I want to tell the Green Girls

they will forget why they quarreled.

When they ask their mother, she'll say

she doesn't remember or will blame it

on the tree's inordinate shedding.

I want to tell them the word despise

is sometimes used among the young,

assure them the kinship of sisters

transcends roots, trunk and crown

of almost any tree that grows.

by Nancy Simpson


I first met Nancy Simpson almost 2 years ago at the Netwest Mountain Writers and Poets monthly meeting- Coffee With The Poets. I was immediately drawn to her powerful poetry written about my beloved Appalachia.
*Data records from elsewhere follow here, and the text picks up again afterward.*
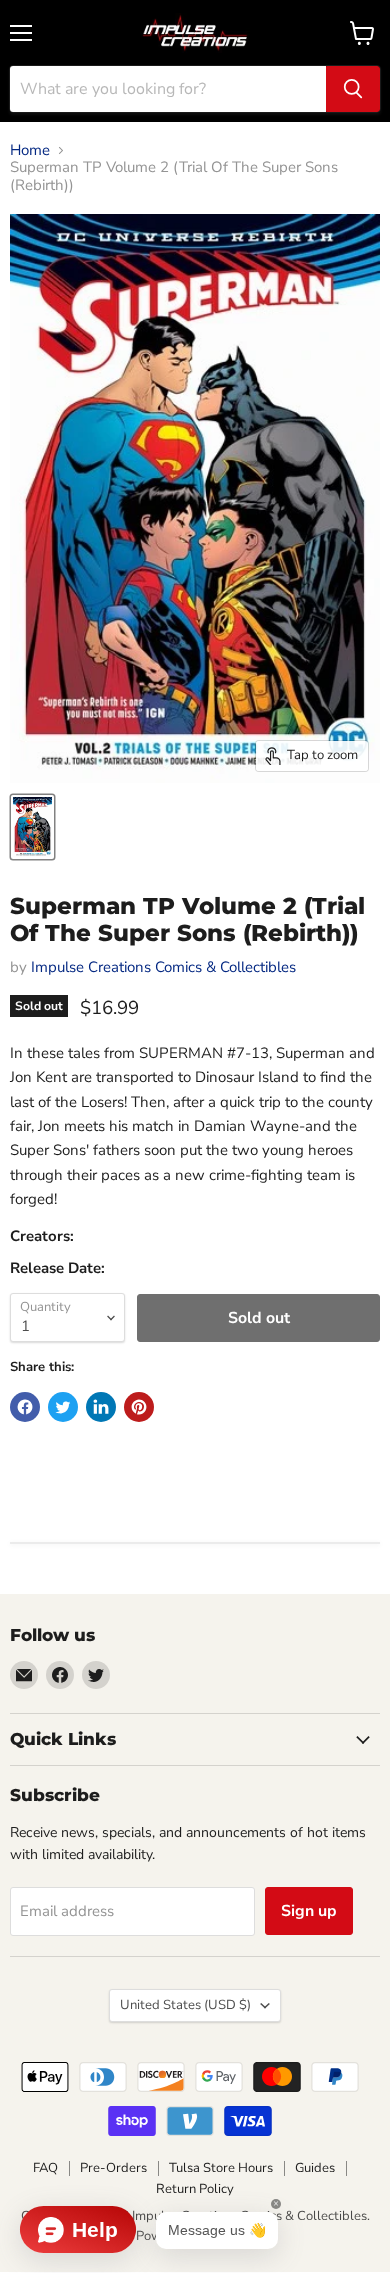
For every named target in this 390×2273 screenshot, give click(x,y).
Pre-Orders (113, 2168)
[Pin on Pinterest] (139, 1407)
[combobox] (168, 89)
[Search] (353, 89)
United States (185, 2005)
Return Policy (195, 2189)
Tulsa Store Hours (221, 2168)
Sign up (309, 1911)
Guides (315, 2168)
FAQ (45, 2168)
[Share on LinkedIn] (101, 1407)
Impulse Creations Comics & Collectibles (163, 967)
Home (30, 150)
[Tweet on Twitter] (63, 1407)
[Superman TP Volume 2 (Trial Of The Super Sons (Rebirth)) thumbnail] (32, 827)
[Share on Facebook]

Although I don't have a sister,The Green Girls spoke to me because it fit Chitter and Chatter's relationship so well. The girls sometimes argue until a real fistie cuff takes place and someone has to tear them apart-but if an outsider slights (real or imagined) one of them- the other is ready to take on the world with one hand tied behind her back-just begging them to try and hurt her sister again. At our house there are slamming doors, tears, drama, and loving camaraderie in the sister department-just like in The Green Girls.

Nancy Simpson has authored 2 books-Across Water and Night Student. Her poems have been published in various publications such as-The Georgia Review, Southern Poetry Review, and Prairie Schooner. Recently her work as been included in the text books Southern Appalachian Poetry and The Poets Guide to the Birds. Nancy teaches poetry at Young Harris College and is the Resident Writer at the John C. Campbell Folk School. As you can see-I'm not the only fan she has. To find out more about Nancy Simpson please visit her at Living Above the Frost Line.

I ask Nancy if she could sum up her feelings about Appalachia for me. Nancy said:

Appalachia is home in my heart. I was pulled to these mountains of Western North Carolina in the 1960s. I became a student of education at Western Carolina University, graduated and taught in Clay County Schools for 26 years.

I had never written a poem before, but after living in the mountains, I started writing. I studied and earned a Master of Fine Arts in Writing at Warren Wilson College.

Appalachia is the place where my soul found peace, where I found the home in my heart.


Sounds like Appalachia is responsible for Nancy's writing-something I can totally relate too.

Hope you enjoyed The Green Girls and learning about a very talented Appalachian Writer-Nancy Simpson.